**WORK INSTRUCTIONS**
Return only the lines from the one that contains "Click the Environmental section heading" through the last line of the records below, exactly as they stand. Pictures are not part of the copy.
= Beginning of Section =
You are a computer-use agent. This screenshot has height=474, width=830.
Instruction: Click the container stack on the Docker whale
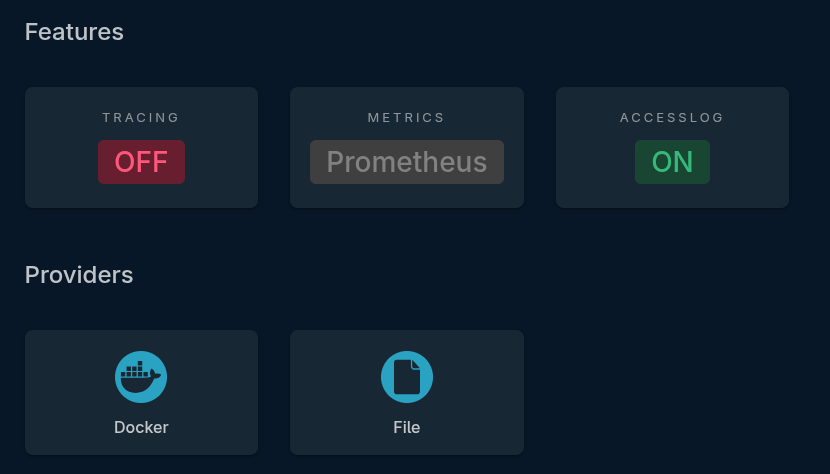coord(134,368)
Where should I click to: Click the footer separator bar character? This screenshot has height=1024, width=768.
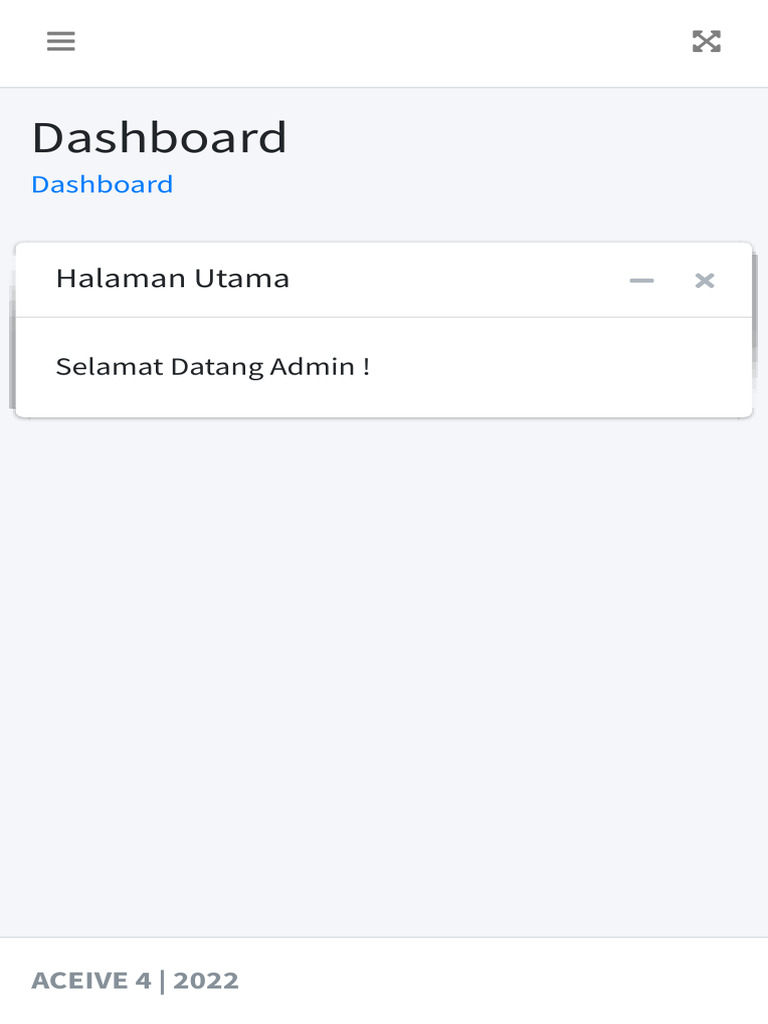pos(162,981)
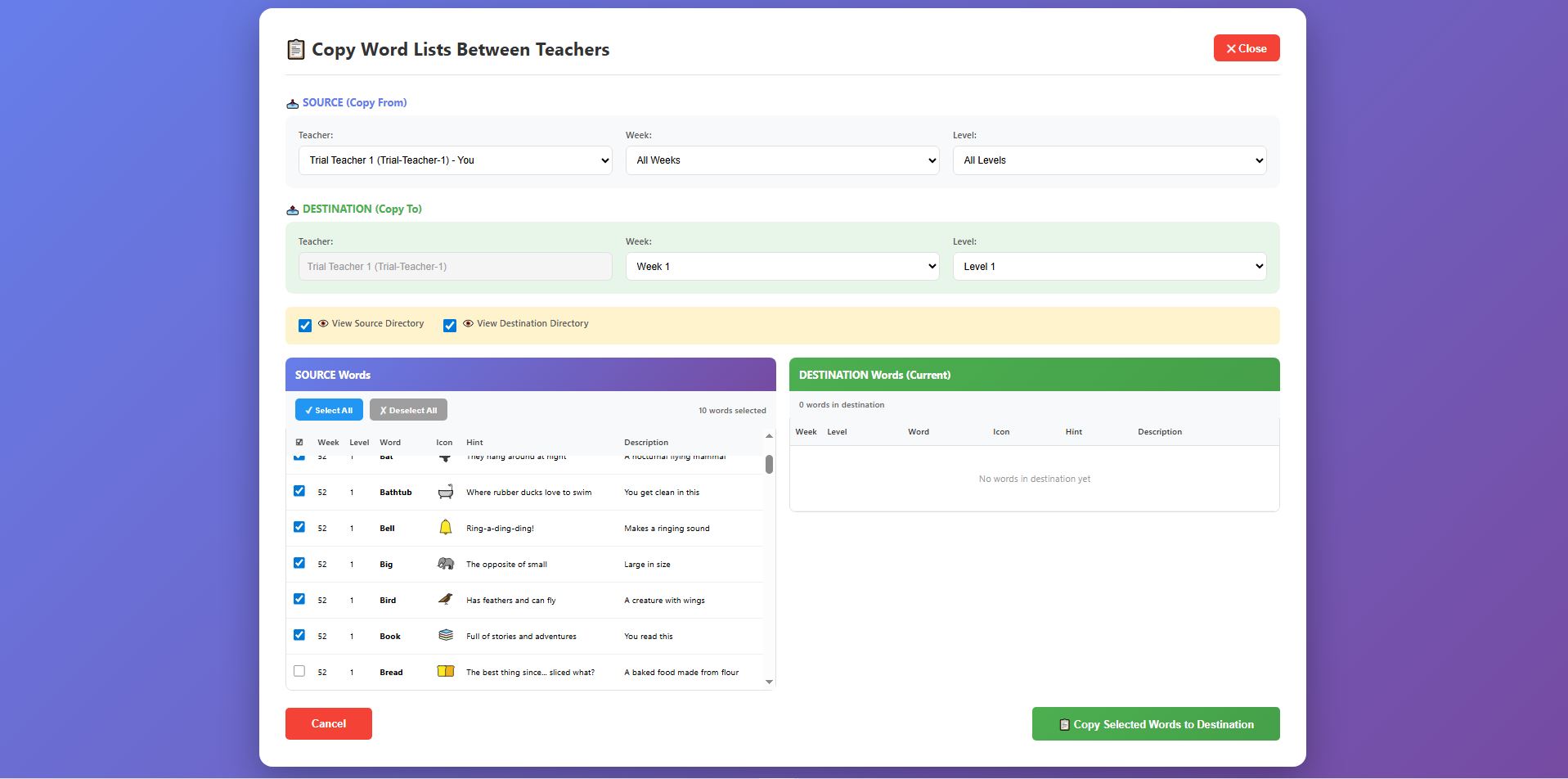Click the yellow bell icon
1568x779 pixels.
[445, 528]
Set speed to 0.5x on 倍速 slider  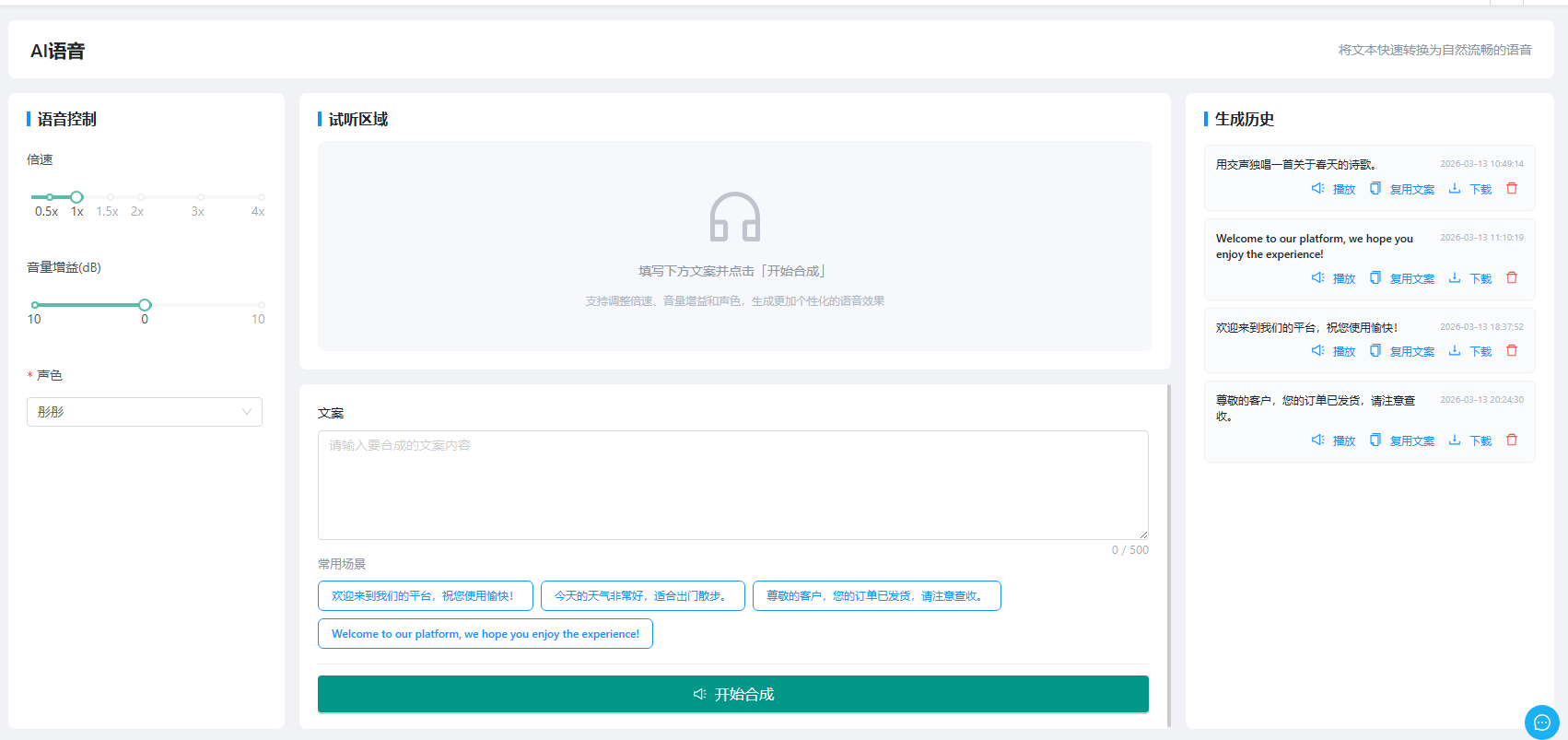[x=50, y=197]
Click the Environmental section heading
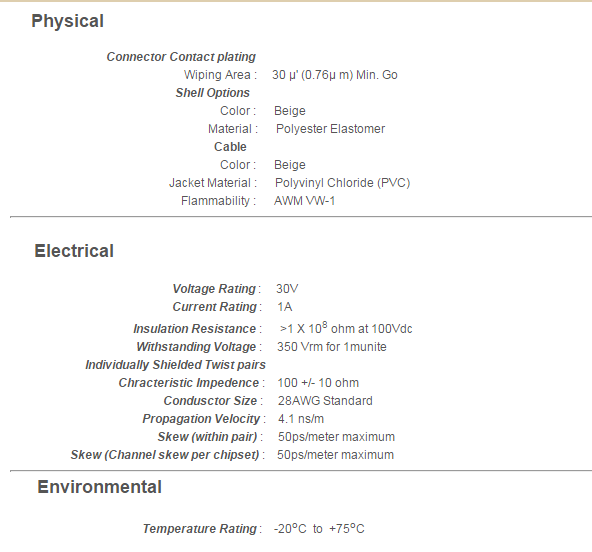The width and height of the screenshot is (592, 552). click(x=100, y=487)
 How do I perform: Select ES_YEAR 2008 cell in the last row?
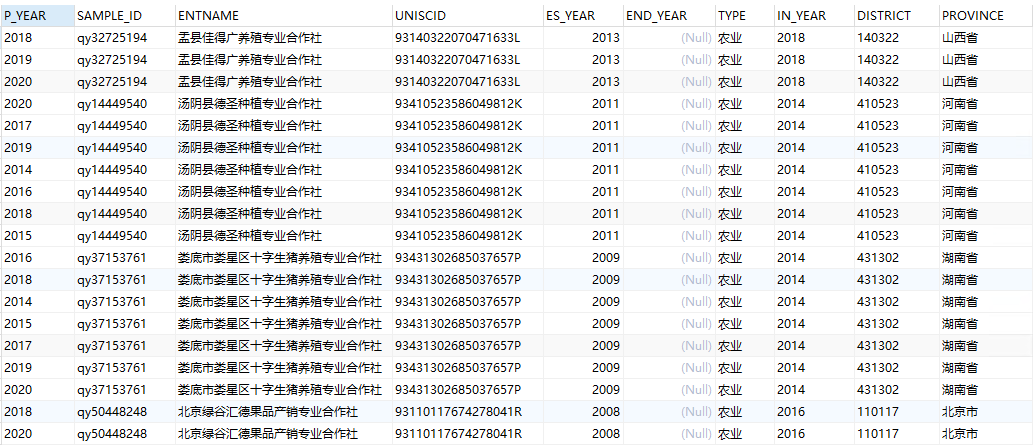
= End of Section =
**SOLVED EXERCISE**
Click the Environmental section heading
The width and height of the screenshot is (592, 552). click(x=100, y=487)
 How do I perform: Select ES_YEAR 2008 cell in the last row?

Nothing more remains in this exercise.